THE annual rate of inflation was officially 7.3% in January. Yes and no, says the National Statistics Bureau (NSB) which released the latest figures. Yes, if you consider that the 7.3% figure was based on prices of goods that the statisticians could find in the shops. Two items that were in short supply when the statisticians went shopping in January were butter and margarine. So their prices could not be included in the index. Its stands to reason that one cannot measure the increase in price of nothing. So NSB says, take this latest figure on inflation with a pinch of salt.
The official rate of inflation used to be much lower. You may wonder how the statisticians came up with such ridiculous low inflation figures in the past when we knew, from first hand experience of our daily shopping experiences, that prices of goods have risen almost daily. Don't our statisticians know of a supermarket by the name of Super Save? Don't they go there to get butter at least once when SMB didn't have any?
The IMF constantly complained that the inflation figures published by NSB in the past did not reflect the true cost of living influenced by the black market in currency exchange. So what has changed to make the figures approach more the reality?
The statisticians don't just buy anything and then calculate the inflation rate from their prices. In fact inflation index is not really the measure of the real cost of living that one experiences on a day to day basis. Inflation measurement is sophisticated mathematics that tries to measure the underlying increase in prices of a large enough basket of goods over a twelve month period, not just one or two items, which is our daily buying habit. For example, the price of fish may be higher in two out of twelve months. So the shopper may decide to buy cheaper alternatives to fish during that period of higher fish prices.

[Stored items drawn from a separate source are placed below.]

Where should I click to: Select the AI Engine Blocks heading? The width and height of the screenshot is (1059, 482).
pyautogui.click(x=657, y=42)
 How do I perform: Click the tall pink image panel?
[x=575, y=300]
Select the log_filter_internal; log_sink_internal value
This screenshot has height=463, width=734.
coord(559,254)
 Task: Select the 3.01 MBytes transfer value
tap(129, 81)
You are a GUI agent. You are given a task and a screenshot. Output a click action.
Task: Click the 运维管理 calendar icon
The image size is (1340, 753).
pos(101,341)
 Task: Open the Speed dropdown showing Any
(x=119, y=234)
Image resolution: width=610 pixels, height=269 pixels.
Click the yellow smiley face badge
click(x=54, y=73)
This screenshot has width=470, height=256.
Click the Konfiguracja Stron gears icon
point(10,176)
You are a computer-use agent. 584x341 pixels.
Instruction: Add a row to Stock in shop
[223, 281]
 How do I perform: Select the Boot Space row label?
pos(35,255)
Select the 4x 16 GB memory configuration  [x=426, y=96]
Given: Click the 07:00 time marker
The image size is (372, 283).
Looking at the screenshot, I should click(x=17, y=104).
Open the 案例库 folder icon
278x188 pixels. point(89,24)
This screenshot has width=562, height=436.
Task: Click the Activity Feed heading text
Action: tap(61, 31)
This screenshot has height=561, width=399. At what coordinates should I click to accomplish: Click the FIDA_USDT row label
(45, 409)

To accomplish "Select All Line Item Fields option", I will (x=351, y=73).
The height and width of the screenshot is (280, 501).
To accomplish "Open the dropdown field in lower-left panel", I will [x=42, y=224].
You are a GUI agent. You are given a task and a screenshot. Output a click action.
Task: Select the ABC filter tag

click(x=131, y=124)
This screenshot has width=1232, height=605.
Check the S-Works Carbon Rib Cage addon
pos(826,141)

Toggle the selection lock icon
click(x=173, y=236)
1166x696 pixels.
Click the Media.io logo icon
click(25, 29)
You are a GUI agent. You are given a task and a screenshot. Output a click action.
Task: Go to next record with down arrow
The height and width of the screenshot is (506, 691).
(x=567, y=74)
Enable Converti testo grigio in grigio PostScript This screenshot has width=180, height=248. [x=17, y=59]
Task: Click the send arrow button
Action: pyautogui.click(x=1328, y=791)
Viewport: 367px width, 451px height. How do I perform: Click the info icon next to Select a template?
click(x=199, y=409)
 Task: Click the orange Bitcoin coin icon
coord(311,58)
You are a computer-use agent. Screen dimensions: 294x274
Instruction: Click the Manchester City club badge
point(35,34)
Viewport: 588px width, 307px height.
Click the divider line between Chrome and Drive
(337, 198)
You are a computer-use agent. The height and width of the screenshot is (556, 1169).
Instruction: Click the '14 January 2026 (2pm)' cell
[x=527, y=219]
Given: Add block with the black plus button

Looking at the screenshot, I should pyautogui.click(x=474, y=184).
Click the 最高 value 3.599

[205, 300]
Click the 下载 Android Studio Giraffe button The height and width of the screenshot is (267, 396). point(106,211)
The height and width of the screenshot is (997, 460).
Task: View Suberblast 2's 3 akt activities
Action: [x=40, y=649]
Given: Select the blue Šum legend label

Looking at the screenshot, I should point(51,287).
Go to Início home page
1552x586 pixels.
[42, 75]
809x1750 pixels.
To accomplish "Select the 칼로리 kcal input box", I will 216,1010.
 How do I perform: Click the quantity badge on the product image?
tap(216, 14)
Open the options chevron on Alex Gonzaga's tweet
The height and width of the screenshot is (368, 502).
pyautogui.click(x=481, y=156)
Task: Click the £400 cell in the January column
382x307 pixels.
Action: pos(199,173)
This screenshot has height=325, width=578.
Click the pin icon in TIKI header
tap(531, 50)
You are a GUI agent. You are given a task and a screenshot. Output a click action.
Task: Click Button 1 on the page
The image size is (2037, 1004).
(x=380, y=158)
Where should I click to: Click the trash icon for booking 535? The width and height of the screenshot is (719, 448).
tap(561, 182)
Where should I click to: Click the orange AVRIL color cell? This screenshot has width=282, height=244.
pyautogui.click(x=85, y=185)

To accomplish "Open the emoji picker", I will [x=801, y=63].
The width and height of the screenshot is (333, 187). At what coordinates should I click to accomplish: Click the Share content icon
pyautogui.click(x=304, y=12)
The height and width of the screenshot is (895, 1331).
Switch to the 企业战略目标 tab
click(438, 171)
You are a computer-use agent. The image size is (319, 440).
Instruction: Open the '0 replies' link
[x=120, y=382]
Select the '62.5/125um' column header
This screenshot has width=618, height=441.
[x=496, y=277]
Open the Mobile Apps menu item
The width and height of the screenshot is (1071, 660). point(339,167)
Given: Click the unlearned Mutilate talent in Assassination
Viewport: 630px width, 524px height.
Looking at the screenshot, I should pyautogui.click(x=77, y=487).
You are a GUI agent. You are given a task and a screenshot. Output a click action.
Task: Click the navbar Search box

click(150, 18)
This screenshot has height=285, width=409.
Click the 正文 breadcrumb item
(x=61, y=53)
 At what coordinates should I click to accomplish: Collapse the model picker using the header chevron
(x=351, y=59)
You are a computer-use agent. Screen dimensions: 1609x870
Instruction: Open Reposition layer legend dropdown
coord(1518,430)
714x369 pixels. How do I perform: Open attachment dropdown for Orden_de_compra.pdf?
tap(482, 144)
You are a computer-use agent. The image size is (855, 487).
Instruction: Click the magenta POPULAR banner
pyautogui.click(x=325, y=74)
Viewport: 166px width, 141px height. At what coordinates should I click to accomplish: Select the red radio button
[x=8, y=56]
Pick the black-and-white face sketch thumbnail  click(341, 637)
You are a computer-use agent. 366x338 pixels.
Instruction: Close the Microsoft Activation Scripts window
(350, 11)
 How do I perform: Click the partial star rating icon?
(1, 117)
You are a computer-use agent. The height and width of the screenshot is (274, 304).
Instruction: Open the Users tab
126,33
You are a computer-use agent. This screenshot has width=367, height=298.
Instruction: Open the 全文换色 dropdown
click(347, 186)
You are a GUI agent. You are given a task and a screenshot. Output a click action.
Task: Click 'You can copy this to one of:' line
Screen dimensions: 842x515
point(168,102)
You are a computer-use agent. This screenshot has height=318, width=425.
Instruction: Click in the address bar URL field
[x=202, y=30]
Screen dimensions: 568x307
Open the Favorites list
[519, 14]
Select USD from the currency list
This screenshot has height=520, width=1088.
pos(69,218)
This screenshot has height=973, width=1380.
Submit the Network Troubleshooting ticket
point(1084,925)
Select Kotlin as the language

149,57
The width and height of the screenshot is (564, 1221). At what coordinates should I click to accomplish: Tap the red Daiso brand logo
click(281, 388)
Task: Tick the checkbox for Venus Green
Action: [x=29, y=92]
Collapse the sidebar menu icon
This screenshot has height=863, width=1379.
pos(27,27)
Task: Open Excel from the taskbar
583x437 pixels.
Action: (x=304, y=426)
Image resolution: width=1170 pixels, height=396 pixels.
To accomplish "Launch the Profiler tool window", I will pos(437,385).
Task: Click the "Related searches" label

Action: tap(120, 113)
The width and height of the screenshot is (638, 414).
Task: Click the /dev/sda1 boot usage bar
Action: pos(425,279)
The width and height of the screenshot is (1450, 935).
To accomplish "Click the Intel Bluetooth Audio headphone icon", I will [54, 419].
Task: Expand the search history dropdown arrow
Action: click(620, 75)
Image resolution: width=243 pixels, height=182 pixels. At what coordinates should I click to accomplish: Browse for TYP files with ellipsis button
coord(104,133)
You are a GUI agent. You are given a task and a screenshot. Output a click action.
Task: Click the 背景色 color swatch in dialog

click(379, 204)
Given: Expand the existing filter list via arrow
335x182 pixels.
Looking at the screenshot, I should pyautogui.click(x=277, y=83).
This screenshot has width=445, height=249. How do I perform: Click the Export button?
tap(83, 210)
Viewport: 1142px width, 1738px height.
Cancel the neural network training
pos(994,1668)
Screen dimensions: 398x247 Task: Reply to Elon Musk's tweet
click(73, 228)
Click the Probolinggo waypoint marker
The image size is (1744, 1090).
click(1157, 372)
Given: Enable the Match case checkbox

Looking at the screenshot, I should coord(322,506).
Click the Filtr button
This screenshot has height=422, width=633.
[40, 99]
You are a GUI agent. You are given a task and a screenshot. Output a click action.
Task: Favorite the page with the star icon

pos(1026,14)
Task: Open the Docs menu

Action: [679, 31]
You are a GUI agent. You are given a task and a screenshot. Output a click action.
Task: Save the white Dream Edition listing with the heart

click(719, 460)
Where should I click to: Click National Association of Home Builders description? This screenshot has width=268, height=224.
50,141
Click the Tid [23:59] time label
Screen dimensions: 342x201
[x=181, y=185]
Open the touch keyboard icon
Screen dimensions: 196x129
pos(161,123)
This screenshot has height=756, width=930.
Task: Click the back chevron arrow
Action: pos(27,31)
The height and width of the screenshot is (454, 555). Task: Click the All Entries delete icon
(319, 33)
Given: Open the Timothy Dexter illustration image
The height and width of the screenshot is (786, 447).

This behaviour mitigates on the cost of living for the average family budget. Hence to smooth out the ups and downs in order to get a picture of the trend, statisticians use the average of the consumer price index or CPI as their indicator.
The CPI for its part, tracks prices of a basket of goods and services which statisticians claim represent the expenditures of an average household during a month. But how do they know what you and me buy? Well, they don't but they try to get the best picture possible. To do this they chose a statistical sample of households at random and ask them to write down everything they buy every day over the months of May 2006 to July 2007. From these records they figured out the proportion of the spending a typical household makes on a list of goods and services, which becomes the consumer price index or CPI for short. It is from this index that inflation rate is derived.
In Seychelles, the statistician's lives have been complicated because of SMB. For years SMB has been the monopoly supplier of imported essential goods. And SMB practiced price fixing on an obscene scale. In fact prices have literally been fixed to the ceiling for years. So when a basket of goods is concocted, however scientifically, the price fixing practice of SMB distorts or rather flattens the figures. However, even though SMB no longer enjoys a monopoly on importation of essential goods the statisticians, it seems continue to rely on SMB prices. So when SMB does not have the product to sell, which is becoming more frequent, the inflation rate figures get skewed. So perhaps NSB should have one index inclusive of SMB prices and another based on prices of goods sold by such well know supermarkets like the People's Supermarket and Super Save.
Nevertheless, the month on month CPI figures published by NSB shows just how government decisions alone have caused the sudden increase in the cost of living. In January 2007 the All Items index was 97.8 but in January 2008 the index shot up to 124.1, an increase of 26.9%. Bear in mind that SMB was subsidised by the government in 2007 in a bid to keep the price increases down. Worse for the average household, has been the increase in the cost of electricity, water and cooking gas, which has shot up by 47% between December and January. Bear
In fact the prices of all the categories of goods supposedly bought by the average household in Seychelles shot up by double digit figures between January of last year and January of this year according to the NSB statistics. According to businessman Radley Weber who runs the Docklands Super Market, the CIF import prices of the goods arriving between September and December barely changed, but the black market in foreign exchange coupled with the control (limit) on the margin of profit and GST calculation combined to increase the selling price of his goods two or three folds.
Hold your hats. Things are expected to get worse as the new entity created from the ashes of SMB is expected to follow commercial principles and pass on all the costs to consumers. Worse, the Minister of Finance in his infinite wisdom has decided that to maintain profit margin control (limit) on imported essential goods, which means that importers will have to continue the practice of over-invoicing in order to recover their rupee exposure to the black market. And this will apply to new state trading company as well.
It is evident that no one in the Ministry of Finance has any clue as to what is going on in the real economy. The latest obvious silly announcement concerned the importation of cars. According to an official of the Ministry, no one would be allowed to import a vehicle unless proof is provided that the foreign exchange component has been paid up-front. Since everyone in Seychelles has been doing that at the insistence of the dealers and, in any case our country does not enjoy trade credits anymore, one wonders for whose benefit was the announcement. It remains to be seen whether the Ministry has the power to impose any restrictions on imports that are necessary in a democratic society, now that President Michel is making the constitution his bed time reading.